Substitute "screen assistant" for "computer-use agent" wherever it occurs in the data below, and give all of the data again with nothing else changed.
------------------------------------------------------------
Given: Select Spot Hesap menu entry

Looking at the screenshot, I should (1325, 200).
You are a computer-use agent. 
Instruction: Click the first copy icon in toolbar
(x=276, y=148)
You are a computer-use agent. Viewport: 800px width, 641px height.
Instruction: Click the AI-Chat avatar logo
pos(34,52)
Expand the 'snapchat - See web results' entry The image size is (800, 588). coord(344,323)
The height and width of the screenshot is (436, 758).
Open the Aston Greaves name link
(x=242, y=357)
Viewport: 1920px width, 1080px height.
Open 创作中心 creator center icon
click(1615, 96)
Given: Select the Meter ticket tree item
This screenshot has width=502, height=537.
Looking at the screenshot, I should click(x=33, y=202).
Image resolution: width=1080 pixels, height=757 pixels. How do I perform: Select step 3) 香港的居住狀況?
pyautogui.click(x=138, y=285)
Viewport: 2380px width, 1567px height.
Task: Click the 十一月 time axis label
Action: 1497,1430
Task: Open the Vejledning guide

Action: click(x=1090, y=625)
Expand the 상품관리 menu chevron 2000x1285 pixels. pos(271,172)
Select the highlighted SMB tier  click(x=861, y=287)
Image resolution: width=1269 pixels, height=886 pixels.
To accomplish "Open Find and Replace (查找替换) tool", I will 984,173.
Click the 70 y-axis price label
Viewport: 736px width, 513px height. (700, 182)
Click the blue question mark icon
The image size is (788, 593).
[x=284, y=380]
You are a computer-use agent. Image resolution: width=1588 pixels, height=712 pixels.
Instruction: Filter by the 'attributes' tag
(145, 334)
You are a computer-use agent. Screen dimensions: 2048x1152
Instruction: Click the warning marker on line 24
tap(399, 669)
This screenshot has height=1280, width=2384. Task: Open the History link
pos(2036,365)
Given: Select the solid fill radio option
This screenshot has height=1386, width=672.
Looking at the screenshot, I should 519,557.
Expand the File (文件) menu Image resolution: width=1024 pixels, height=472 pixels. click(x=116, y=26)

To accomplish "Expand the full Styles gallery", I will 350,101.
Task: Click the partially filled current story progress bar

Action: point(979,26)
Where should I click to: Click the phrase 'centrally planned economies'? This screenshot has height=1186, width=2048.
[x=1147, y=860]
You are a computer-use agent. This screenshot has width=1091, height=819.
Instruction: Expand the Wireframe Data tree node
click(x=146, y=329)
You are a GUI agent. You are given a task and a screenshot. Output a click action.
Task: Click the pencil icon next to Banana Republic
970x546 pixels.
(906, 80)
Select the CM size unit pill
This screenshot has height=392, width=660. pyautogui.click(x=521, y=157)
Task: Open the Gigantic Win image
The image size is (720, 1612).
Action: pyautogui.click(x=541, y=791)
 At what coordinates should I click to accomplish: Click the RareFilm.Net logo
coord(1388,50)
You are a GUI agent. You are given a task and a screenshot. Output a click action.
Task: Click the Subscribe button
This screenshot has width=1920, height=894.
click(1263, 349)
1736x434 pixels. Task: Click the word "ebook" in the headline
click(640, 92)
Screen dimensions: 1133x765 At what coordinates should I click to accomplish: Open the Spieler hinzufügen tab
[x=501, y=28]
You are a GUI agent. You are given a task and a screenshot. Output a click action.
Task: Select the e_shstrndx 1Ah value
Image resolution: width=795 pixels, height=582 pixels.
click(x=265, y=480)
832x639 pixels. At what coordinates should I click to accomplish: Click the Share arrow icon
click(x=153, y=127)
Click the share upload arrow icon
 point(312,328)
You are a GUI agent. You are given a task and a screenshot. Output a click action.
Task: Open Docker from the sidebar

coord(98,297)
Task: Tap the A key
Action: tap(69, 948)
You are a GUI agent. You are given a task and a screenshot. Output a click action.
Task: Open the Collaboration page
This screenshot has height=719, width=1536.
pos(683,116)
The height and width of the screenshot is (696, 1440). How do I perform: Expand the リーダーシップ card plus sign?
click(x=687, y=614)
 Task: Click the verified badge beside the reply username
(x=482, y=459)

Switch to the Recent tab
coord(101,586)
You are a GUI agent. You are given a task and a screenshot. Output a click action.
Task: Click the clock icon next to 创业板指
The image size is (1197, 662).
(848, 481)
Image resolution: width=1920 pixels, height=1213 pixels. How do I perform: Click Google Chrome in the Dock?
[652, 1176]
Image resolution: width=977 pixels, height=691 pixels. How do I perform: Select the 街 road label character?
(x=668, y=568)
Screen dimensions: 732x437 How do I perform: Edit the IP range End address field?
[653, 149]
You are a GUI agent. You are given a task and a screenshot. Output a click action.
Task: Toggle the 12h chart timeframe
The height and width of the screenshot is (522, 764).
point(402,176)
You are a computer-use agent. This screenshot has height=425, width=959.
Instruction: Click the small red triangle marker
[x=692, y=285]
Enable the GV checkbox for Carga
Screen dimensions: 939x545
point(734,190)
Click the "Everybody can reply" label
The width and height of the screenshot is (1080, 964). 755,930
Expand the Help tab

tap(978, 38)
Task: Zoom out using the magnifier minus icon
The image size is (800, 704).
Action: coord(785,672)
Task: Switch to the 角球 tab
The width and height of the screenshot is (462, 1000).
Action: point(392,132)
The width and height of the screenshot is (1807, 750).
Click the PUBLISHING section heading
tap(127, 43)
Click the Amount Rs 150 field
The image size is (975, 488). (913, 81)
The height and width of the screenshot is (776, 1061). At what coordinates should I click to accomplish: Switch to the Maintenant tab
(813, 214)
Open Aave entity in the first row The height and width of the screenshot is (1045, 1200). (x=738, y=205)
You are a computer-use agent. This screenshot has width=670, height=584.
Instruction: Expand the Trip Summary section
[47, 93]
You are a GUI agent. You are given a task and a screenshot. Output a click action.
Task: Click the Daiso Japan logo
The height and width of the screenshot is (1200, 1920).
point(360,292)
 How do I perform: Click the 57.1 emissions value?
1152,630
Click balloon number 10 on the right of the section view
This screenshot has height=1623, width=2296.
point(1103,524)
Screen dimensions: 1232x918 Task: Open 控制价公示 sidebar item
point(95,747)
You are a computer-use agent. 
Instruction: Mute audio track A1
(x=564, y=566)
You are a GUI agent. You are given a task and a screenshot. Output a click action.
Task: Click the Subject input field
------------------------------------------------------------
EXPECTED ANSWER.
Given: Select Spot Hesap menu entry

Looking at the screenshot, I should (1325, 200).
You are a screen assistant. 
Instruction: Click the first copy icon in toolbar
(x=276, y=148)
You are a screen assistant. Viewport: 800px width, 641px height.
Instruction: Click the AI-Chat avatar logo
pos(34,52)
Expand the 'snapchat - See web results' entry The image size is (800, 588). coord(344,323)
The height and width of the screenshot is (436, 758).
Open the Aston Greaves name link
(x=242, y=357)
Viewport: 1920px width, 1080px height.
Open 创作中心 creator center icon
click(1615, 96)
Given: Select the Meter ticket tree item
This screenshot has width=502, height=537.
Looking at the screenshot, I should click(x=33, y=202).
Image resolution: width=1080 pixels, height=757 pixels. How do I perform: Select step 3) 香港的居住狀況?
pyautogui.click(x=138, y=285)
Viewport: 2380px width, 1567px height.
Task: Click the 十一月 time axis label
Action: 1497,1430
Task: Open the Vejledning guide

Action: click(x=1090, y=625)
Expand the 상품관리 menu chevron 2000x1285 pixels. pos(271,172)
Select the highlighted SMB tier  click(x=861, y=287)
Image resolution: width=1269 pixels, height=886 pixels.
To accomplish "Open Find and Replace (查找替换) tool", I will 984,173.
Click the 70 y-axis price label
Viewport: 736px width, 513px height. (700, 182)
Click the blue question mark icon
The image size is (788, 593).
[x=284, y=380]
You are a screen assistant. Image resolution: width=1588 pixels, height=712 pixels.
Instruction: Filter by the 'attributes' tag
(145, 334)
You are a screen assistant. Screen dimensions: 2048x1152
Instruction: Click the warning marker on line 24
tap(399, 669)
This screenshot has height=1280, width=2384. Task: Open the History link
pos(2036,365)
Given: Select the solid fill radio option
This screenshot has height=1386, width=672.
Looking at the screenshot, I should 519,557.
Expand the File (文件) menu Image resolution: width=1024 pixels, height=472 pixels. click(x=116, y=26)

To accomplish "Expand the full Styles gallery", I will 350,101.
Task: Click the partially filled current story progress bar

Action: point(979,26)
Where should I click to: Click the phrase 'centrally planned economies'? This screenshot has height=1186, width=2048.
[x=1147, y=860]
You are a screen assistant. This screenshot has width=1091, height=819.
Instruction: Expand the Wireframe Data tree node
click(x=146, y=329)
You are a GUI agent. You are given a task and a screenshot. Output a click action.
Task: Click the pencil icon next to Banana Republic
970x546 pixels.
(906, 80)
Select the CM size unit pill
This screenshot has height=392, width=660. pyautogui.click(x=521, y=157)
Task: Open the Gigantic Win image
The image size is (720, 1612).
Action: pyautogui.click(x=541, y=791)
 At what coordinates should I click to accomplish: Click the RareFilm.Net logo
coord(1388,50)
You are a GUI agent. You are given a task and a screenshot. Output a click action.
Task: Click the Subscribe button
This screenshot has width=1920, height=894.
click(1263, 349)
1736x434 pixels. Task: Click the word "ebook" in the headline
click(640, 92)
Screen dimensions: 1133x765 At what coordinates should I click to accomplish: Open the Spieler hinzufügen tab
[x=501, y=28]
You are a GUI agent. You are given a task and a screenshot. Output a click action.
Task: Select the e_shstrndx 1Ah value
Image resolution: width=795 pixels, height=582 pixels.
click(x=265, y=480)
832x639 pixels. At what coordinates should I click to accomplish: Click the Share arrow icon
click(x=153, y=127)
Click the share upload arrow icon
 point(312,328)
You are a GUI agent. You are given a task and a screenshot. Output a click action.
Task: Open Docker from the sidebar

coord(98,297)
Task: Tap the A key
Action: tap(69, 948)
You are a GUI agent. You are given a task and a screenshot. Output a click action.
Task: Open the Collaboration page
This screenshot has height=719, width=1536.
pos(683,116)
The height and width of the screenshot is (696, 1440). How do I perform: Expand the リーダーシップ card plus sign?
click(x=687, y=614)
 Task: Click the verified badge beside the reply username
(x=482, y=459)

Switch to the Recent tab
coord(101,586)
You are a GUI agent. You are given a task and a screenshot. Output a click action.
Task: Click the clock icon next to 创业板指
The image size is (1197, 662).
(848, 481)
Image resolution: width=1920 pixels, height=1213 pixels. How do I perform: Click Google Chrome in the Dock?
[652, 1176]
Image resolution: width=977 pixels, height=691 pixels. How do I perform: Select the 街 road label character?
(x=668, y=568)
Screen dimensions: 732x437 How do I perform: Edit the IP range End address field?
[653, 149]
You are a GUI agent. You are given a task and a screenshot. Output a click action.
Task: Toggle the 12h chart timeframe
The height and width of the screenshot is (522, 764).
point(402,176)
You are a screen assistant. This screenshot has height=425, width=959.
Instruction: Click the small red triangle marker
[x=692, y=285]
Enable the GV checkbox for Carga
Screen dimensions: 939x545
point(734,190)
Click the "Everybody can reply" label
The width and height of the screenshot is (1080, 964). 755,930
Expand the Help tab

tap(978, 38)
Task: Zoom out using the magnifier minus icon
The image size is (800, 704).
Action: coord(785,672)
Task: Switch to the 角球 tab
The width and height of the screenshot is (462, 1000).
Action: point(392,132)
The width and height of the screenshot is (1807, 750).
Click the PUBLISHING section heading
tap(127, 43)
Click the Amount Rs 150 field
The image size is (975, 488). (913, 81)
The height and width of the screenshot is (776, 1061). At what coordinates should I click to accomplish: Switch to the Maintenant tab
(813, 214)
Open Aave entity in the first row The height and width of the screenshot is (1045, 1200). (x=738, y=205)
You are a screen assistant. This screenshot has width=670, height=584.
Instruction: Expand the Trip Summary section
[47, 93]
You are a GUI agent. You are given a task and a screenshot. Output a click action.
Task: Click the Daiso Japan logo
The height and width of the screenshot is (1200, 1920).
point(360,292)
 How do I perform: Click the 57.1 emissions value?
1152,630
Click balloon number 10 on the right of the section view
This screenshot has height=1623, width=2296.
point(1103,524)
Screen dimensions: 1232x918 Task: Open 控制价公示 sidebar item
point(95,747)
You are a screen assistant. 
Instruction: Mute audio track A1
(x=564, y=566)
You are a GUI agent. You are given a task and a screenshot. Output a click action.
Task: Click the Subject input field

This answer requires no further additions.